>>>

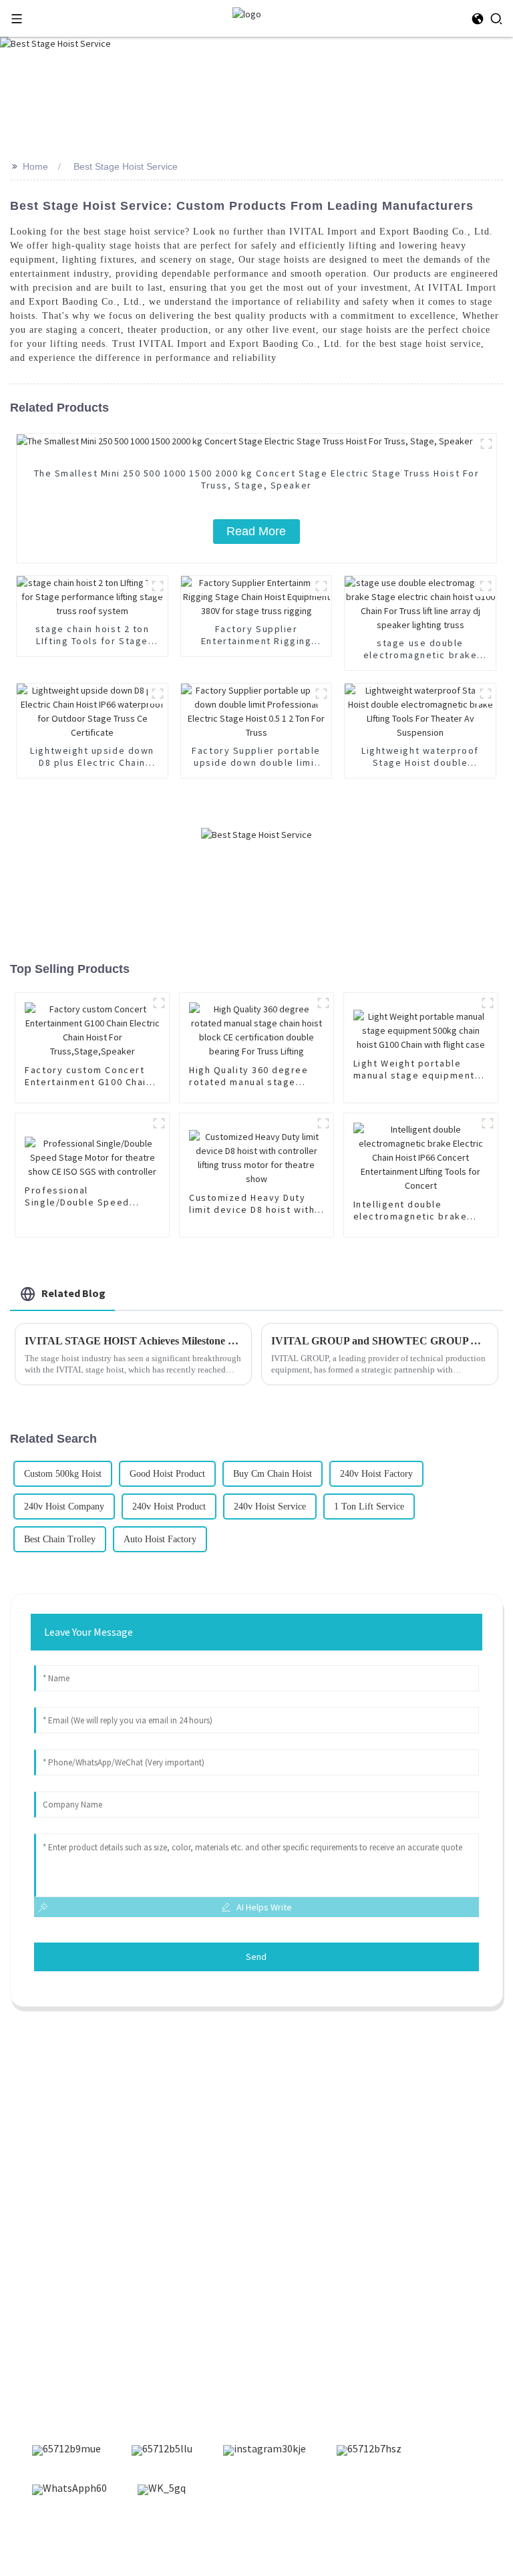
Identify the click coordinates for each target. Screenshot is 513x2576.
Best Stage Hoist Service (125, 166)
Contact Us (48, 2169)
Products (43, 2101)
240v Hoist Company (64, 1506)
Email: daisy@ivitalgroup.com (90, 2311)
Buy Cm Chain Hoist (272, 1474)
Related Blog (73, 1293)
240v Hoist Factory (376, 1474)
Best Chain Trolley (60, 1539)
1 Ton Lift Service (369, 1506)
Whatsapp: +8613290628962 (86, 2354)
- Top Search (371, 2535)
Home (35, 166)
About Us (43, 2146)
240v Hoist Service (270, 1506)
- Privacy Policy (435, 2535)
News (35, 2123)
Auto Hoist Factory (160, 1539)
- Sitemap (268, 2535)
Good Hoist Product (167, 1474)
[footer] (66, 2450)
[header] (246, 13)
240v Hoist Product (169, 1506)
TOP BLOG (317, 2535)
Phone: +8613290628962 (77, 2332)
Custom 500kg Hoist (63, 1474)
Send (256, 1957)
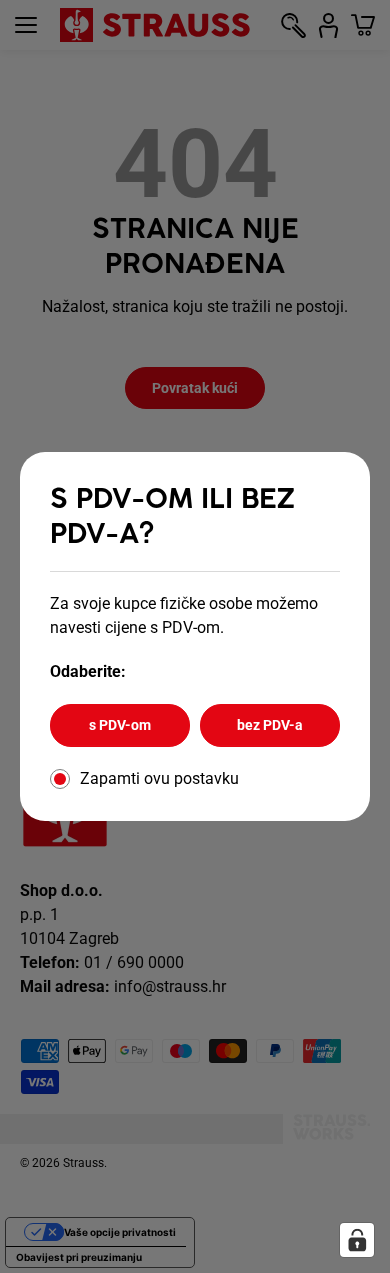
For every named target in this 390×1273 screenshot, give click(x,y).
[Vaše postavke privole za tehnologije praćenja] (357, 1240)
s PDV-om (120, 725)
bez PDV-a (270, 725)
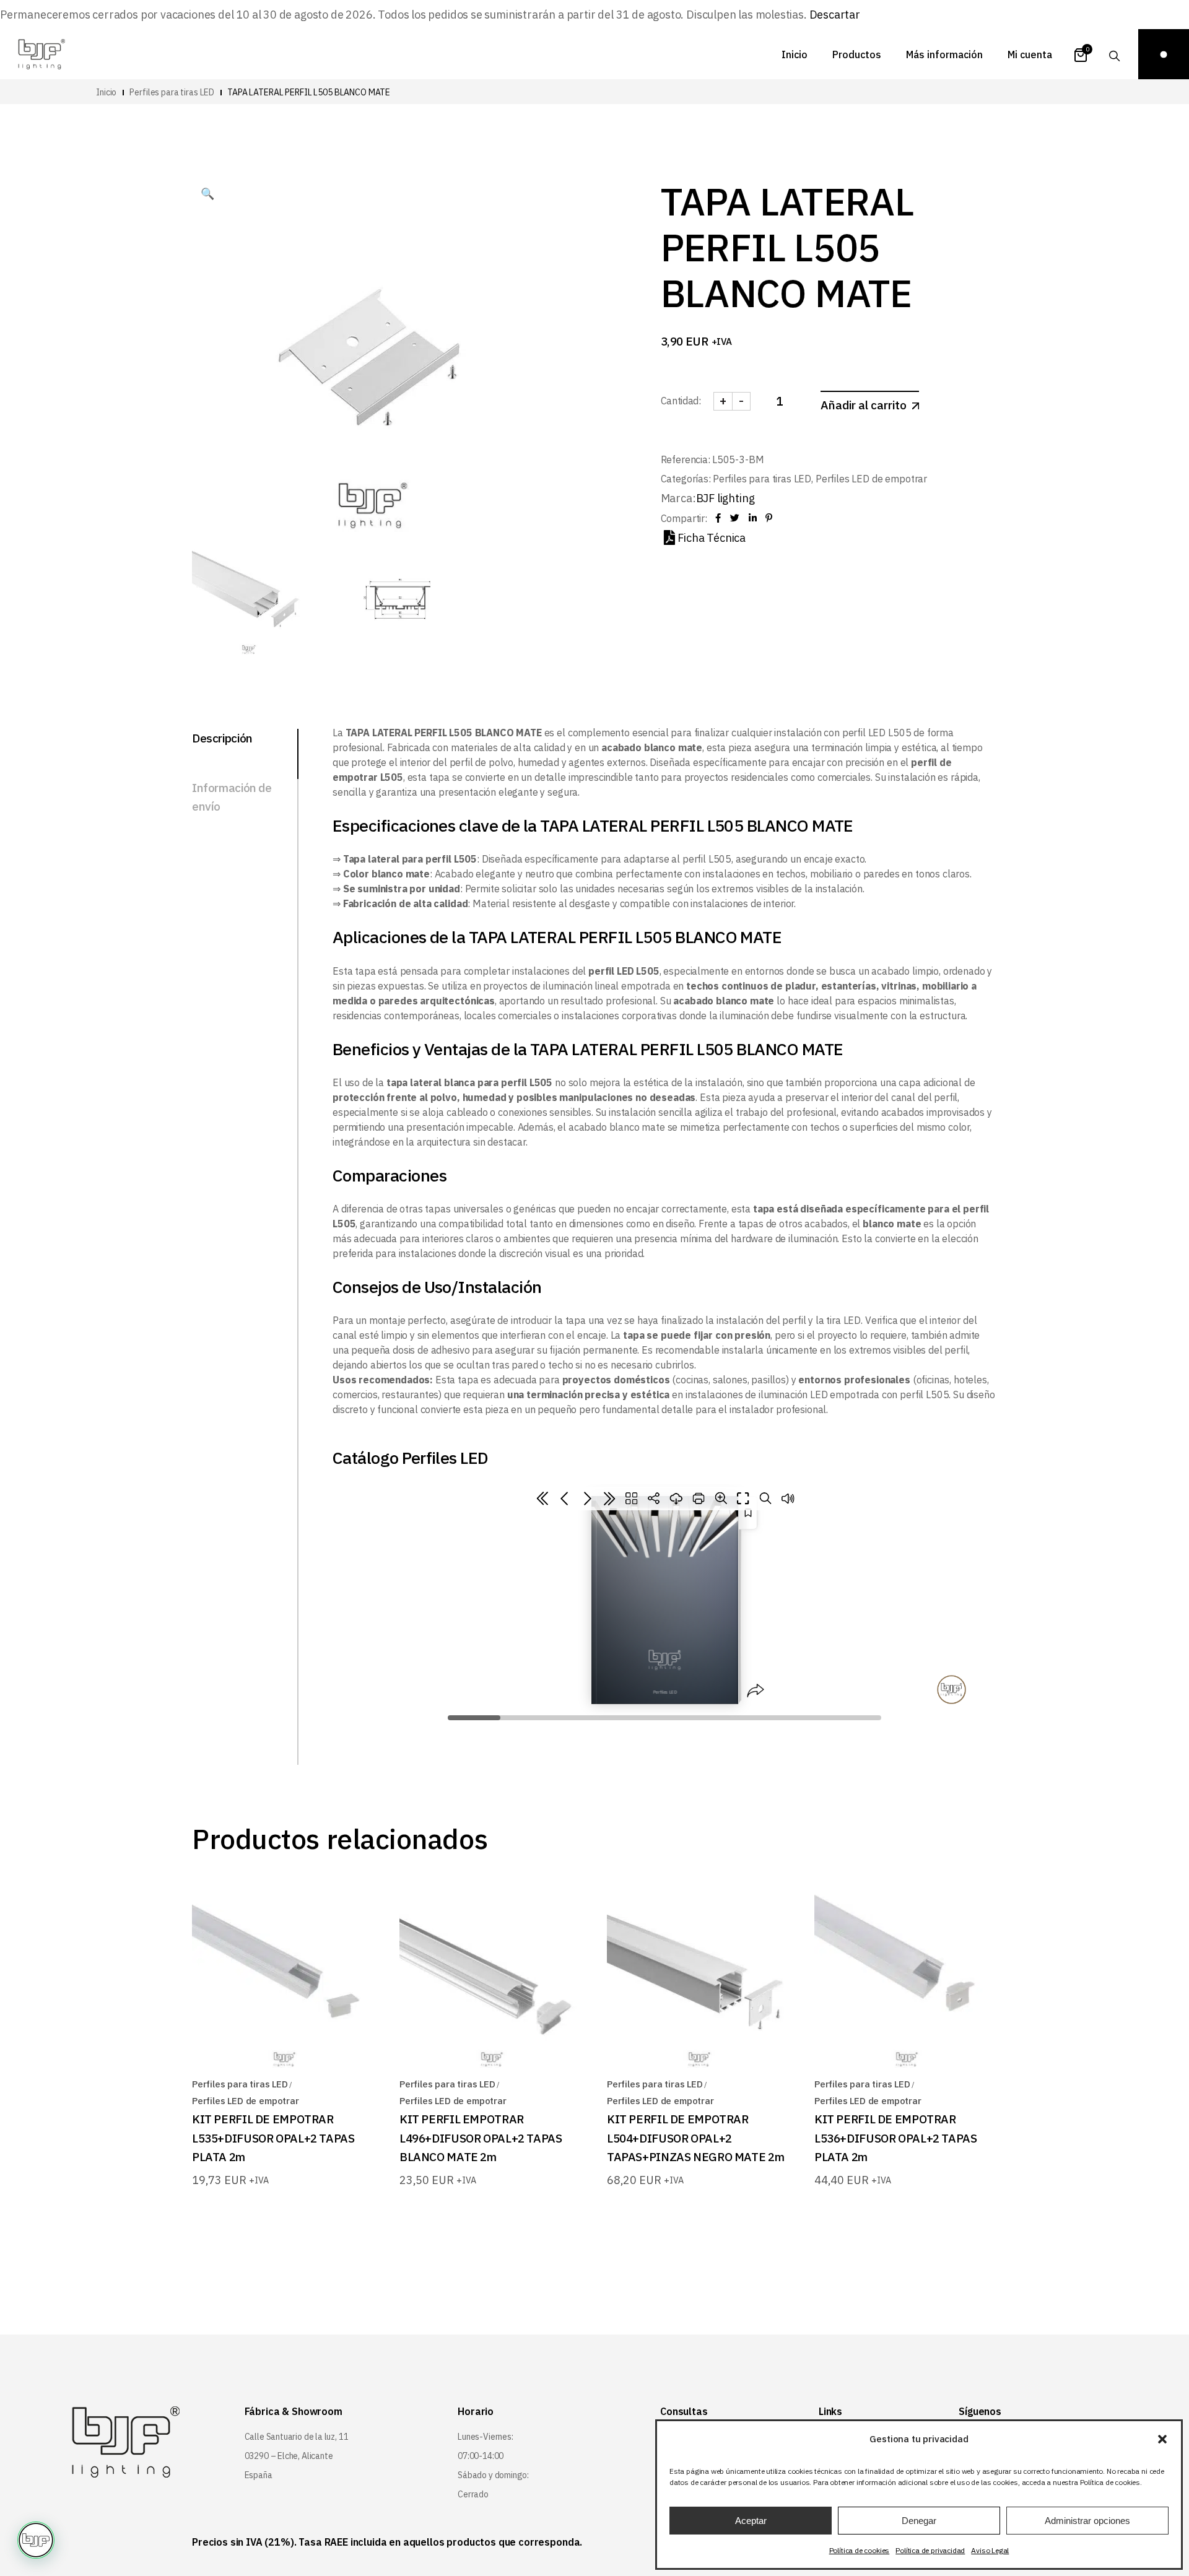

<<<

_WORK TO COMPLETE:_
Find every line in the listing that has the string "click", then give the count by itself.

_RESULT:_
2